A brochure is different from a newspaper ad, in that you can include much more information and a lot more specific detail. You can give people almost the whole story, and take them right through the sales process.

What (and who) is it for?

The first thing to decide is whether you are going to use your brochure to promote everything you do or just one thing. This really depends on whether customers usually use more than one service, or if you offer a variety of things, yet customers generally only come for one.

If it’s a case of the latter, where people usually only buy one of your services, you’re probably best off designing a brochure for each separate thing you do. There’s really no point in confusing people with lots of info about other things they’re not that interested in anyway. You should give them a brochure wholly dedicated to the product or service they’re considering buying at that time.

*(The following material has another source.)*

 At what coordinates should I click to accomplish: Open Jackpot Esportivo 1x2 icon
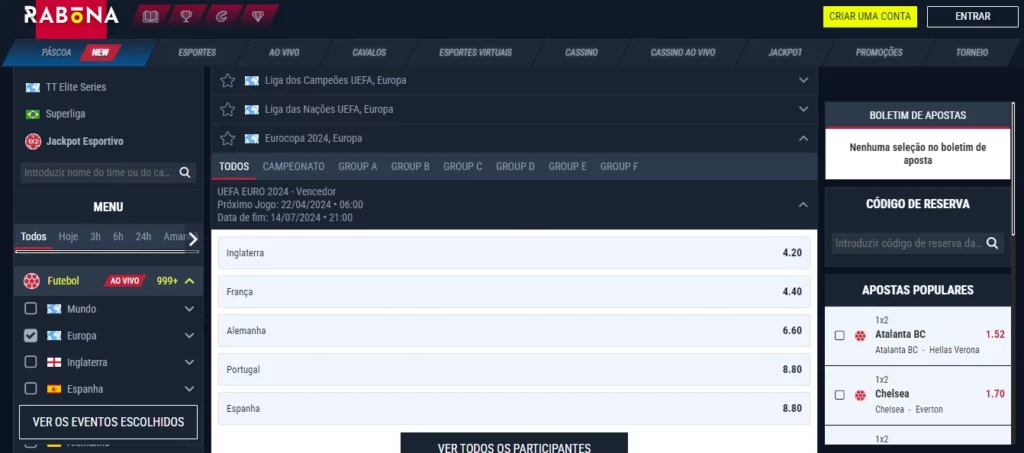(x=33, y=141)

If your business is a little more wide-ranging (such as a photocopy & print shop), it’s usually best to design a brochure that promotes all your services. Not only do you get to advertise your other services to people, but you’ll also have more than enough content to fill a whole brochure. If you were to just advertise one service (for example, photocopying), you’d be flat out filling one page! Of course, producing one brochure as opposed to a multitude is much cheaper and quicker. But that shouldn’t be your main reason – if your business is diverse and specialises in a number of quite different areas, you really should take the time and produce a brochure for each.

What should it look like?

The beauty is, you can create a template using this guide, then use it as the starting point for all your brochures.

That way, you get a consistent look across them all.

This is an advantage, as multiple brochures that all look completely different can be confusing. Next, you need to decide on your main selling point – the content of the brochure.

What is that you want to tell people about your business or product range?

For many business owners, they won’t really know where to start. As a general rule, it pays to work out your strongest selling point, then go from there.

Almost always, your strongest selling point will be your USP. This stands for Unique Selling Proposition. Your USP is the one thing that is truly different about you, or at least, the one thing that you can promote as being different.